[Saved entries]
★ ★ ★ ★ ★ ★ ★
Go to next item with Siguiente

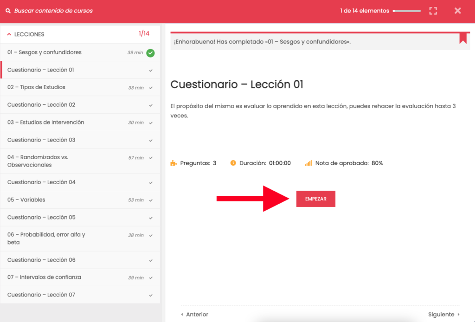click(x=443, y=314)
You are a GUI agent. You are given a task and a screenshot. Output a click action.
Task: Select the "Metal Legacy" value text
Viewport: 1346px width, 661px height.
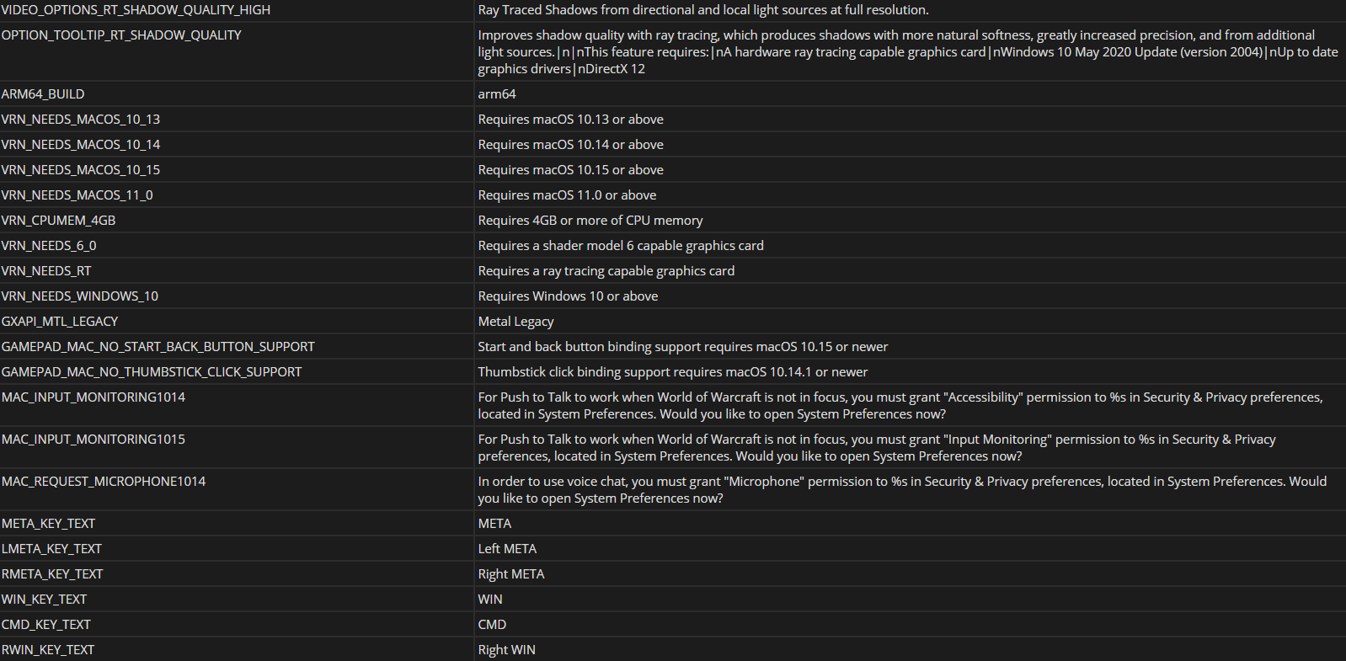tap(515, 322)
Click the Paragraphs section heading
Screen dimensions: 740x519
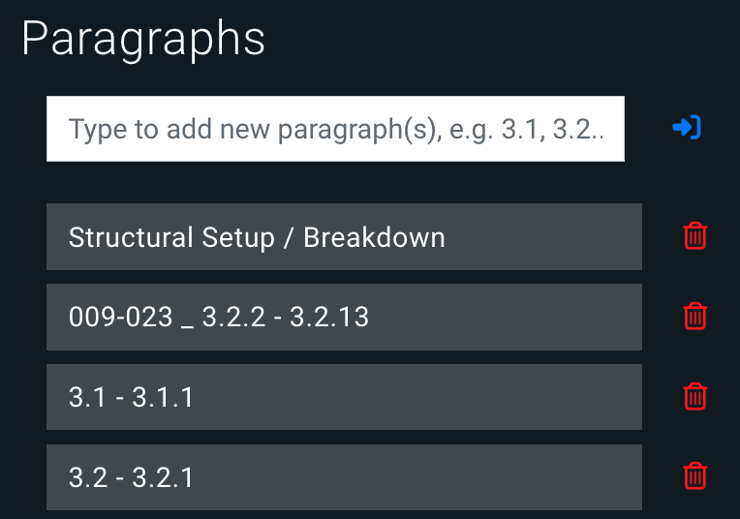[143, 39]
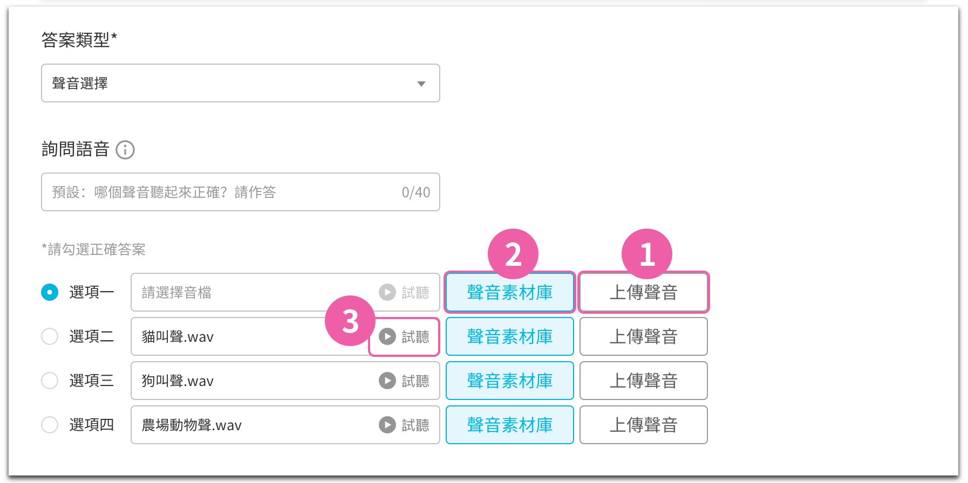
Task: Expand the 答案類型 dropdown arrow
Action: click(x=421, y=84)
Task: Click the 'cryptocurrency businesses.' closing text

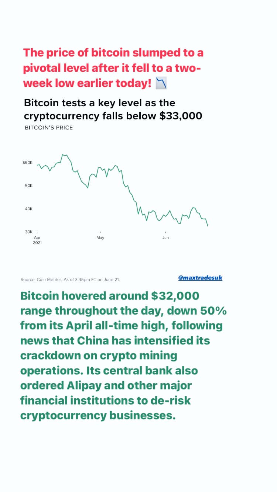Action: pyautogui.click(x=98, y=415)
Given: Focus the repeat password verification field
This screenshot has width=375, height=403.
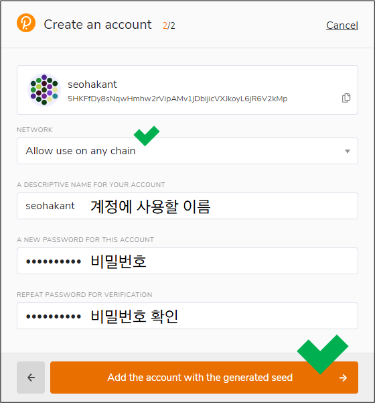Looking at the screenshot, I should pos(188,316).
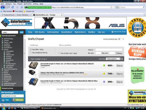Click the green stock status indicator
Image resolution: width=146 pixels, height=110 pixels.
[104, 65]
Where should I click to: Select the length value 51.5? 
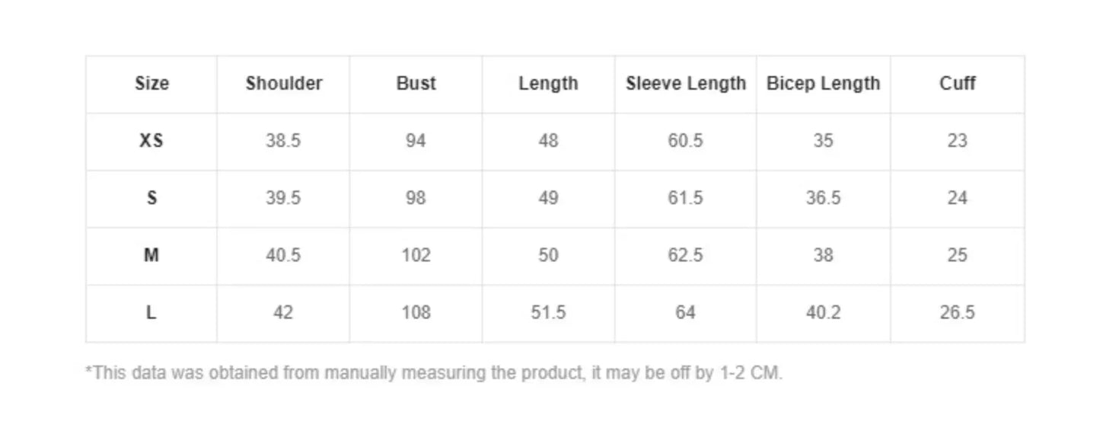548,312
★ ★ ★ ★ ★ ★ ★
◆ **Exercise brief**:
Would you return the records exactly as written, minus any image?

◆ **Written answer**:
Go to next item with Siguiente

click(x=443, y=314)
You are a GUI agent. You are given a task and a screenshot. Output a click action.
Task: Select the "Metal Legacy" value text
Viewport: 1346px width, 661px height.
tap(515, 322)
Click the Paragraphs section heading
Screen dimensions: 740x519
[143, 39]
Task: Expand the 答案類型 dropdown arrow
Action: click(x=421, y=84)
Task: Click the 'cryptocurrency businesses.' closing text

Action: pyautogui.click(x=98, y=415)
Given: Focus the repeat password verification field
This screenshot has width=375, height=403.
Looking at the screenshot, I should pos(188,316).
Click the green stock status indicator
Image resolution: width=146 pixels, height=110 pixels.
[104, 65]
Where should I click to: Select the length value 51.5? 
548,312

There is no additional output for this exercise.